贲门痉挛Helle术

目录

1 手术名称

贲门失弛缓症Heller肌层切开术

2 别名

贲门痉挛Heller肌层切开术;贲门弛缓不能Heller肌层切开术;贲门失弛缓症Helle术;贲门痉挛Helle术

3 分类

胸外科/电视胸腔镜手术/食管手术

4 ICD编码

42.7 06

5 概述

贲门失弛缓症手术方法繁多,以Heller肌层纵行切开术或其改良方法临床应用最广泛。Heller手术是一种解除贲门括约肌机械梗阻,扩大贲门通路的手术。过去Heller手术要经胸或经腹完成,手术创伤给患者带来一定痛苦,1991年Pellegrini首先将胸腔镜外科技术应用于贲门失弛缓症的治疗。胸腔镜Heller手术具备胸腔镜手术的共同优点,并达到了与常规开胸Heller手术相同的治疗效果,同时胸腔镜食管肌层切开术避免了对食管裂孔大范围的游离,减少了对膈食管韧带的损伤,使抵御反流性食管炎的机制得到保护。同传统开胸或开腹Heller手术治疗贲门失弛缓症一样,VATS食管肌层切开术是否需要追加抗反流的手术也存在着不同的看法(图5.10.4.2-1,5.10.4.2-2)。

6 适应症

贲门失弛缓症Heller肌层切开术适用于:

1.内科治疗症状改善不明显者,或贲门扩张术后梗噎症状又复现者。

2.心肺功能储备差,不能耐受常规开胸或开腹手术者。

3.经腹切口失败者,可以有选择地进行VATS Heller手术。

7 麻醉和体位

全身静脉复合麻醉,双腔管气管插管或单腔管插入右侧主支气管,保证单侧肺通气。
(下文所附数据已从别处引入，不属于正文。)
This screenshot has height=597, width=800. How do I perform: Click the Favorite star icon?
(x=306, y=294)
右侧卧位稍前倾。

8 手术步骤

手术开始后改右侧肺通气,在左胸部切3~5个1.5cm的小口。第一个切口位于腋中线第4肋间,是胸腔镜插入孔。在胸腔镜监视下选择其他几个切口。第2和第3个切口分别在腋后线后方第8肋间和腋前线前方第5肋间,用于内镜手术器械和肺牵拉钳进出。若肺萎陷不全或膈肌位置高,贲门暴露不充分,还要补充做1~2个切口。胸腔镜光束对准下纵隔,经腋前线切口插入肺牵拉钳,将左肺下叶向前上方牵拉,暴露并分开肺下韧带,剪开纵隔胸膜,电烙止血。此时纤维食管镜经口插入食管腔内,食管镜顶端向左侧倾斜,使下段食管显露在胸腔镜下。解剖食管表面的脂肪和结缔组织,在膈肌和下肺静脉间选择一点,用90°内镜剥离钩划一表浅直线,沿此线纵行切开食管肌层(图5.10.4.2-3),逐渐向深层延伸,当达到食管环形肌层时,用90°剥离钩挑起一束环形肌纤维切断,然后沿食管上下两个方向缓慢分离剪断环形肌束,达黏膜下层(图5.10.4.2-4),一旦黏膜膨出,食管肌层切开会顺利进行,切开长度要达到5~6cm。当施行食管胃交界处肌层切开时,用内镜抓钳上提食管,牵拉钳挤压膈肌,充分暴露贲门,胃侧肌层切开长度0.5~1.0cm。一旦贲门环形肌被切断,食管镜操作者会感到食管胃交界处管腔突然变得宽阔通畅,证明肌层彻底切开。切缘间要有足够的宽度,用抓钳提起食管肌层,在肌层和黏膜间向两侧钝性分离食管,使切开的肌层达到食管周径1/3~1/2,确保黏膜膨出(图5.10.4.2-5),防止术后切缘肌肉对拢粘连再度出现进食困难。

9 并发症

9.1 1.食管黏膜破裂

术中食管黏膜破裂常发生在食管胃黏膜交界处,这个部位食管肌层方向发生了改变,血运丰富,结构显示不清,容易误伤胃黏膜。用内镜牵拉钳将膈肌向腹侧挤压,术野暴露清楚十分重要,操作要仔细。一旦发生黏膜损伤,可经胸腔镜进行黏膜修补或扩大某一切口直视下修补。

9.2 2.出血

同其他脏器的胸腔镜手术一样,切口处容易发生肋间血管损伤。在确定出血部位后,一般用电凝或钛钉夹闭止血。有时分离食管裂孔或食管周围组织也会有小的出血,这些小血管容易止血,来自食管动脉等大的血管分支出血,需要用钛钉夹闭,但食管黏膜下出血忌用钛钉,以防损伤食管黏膜。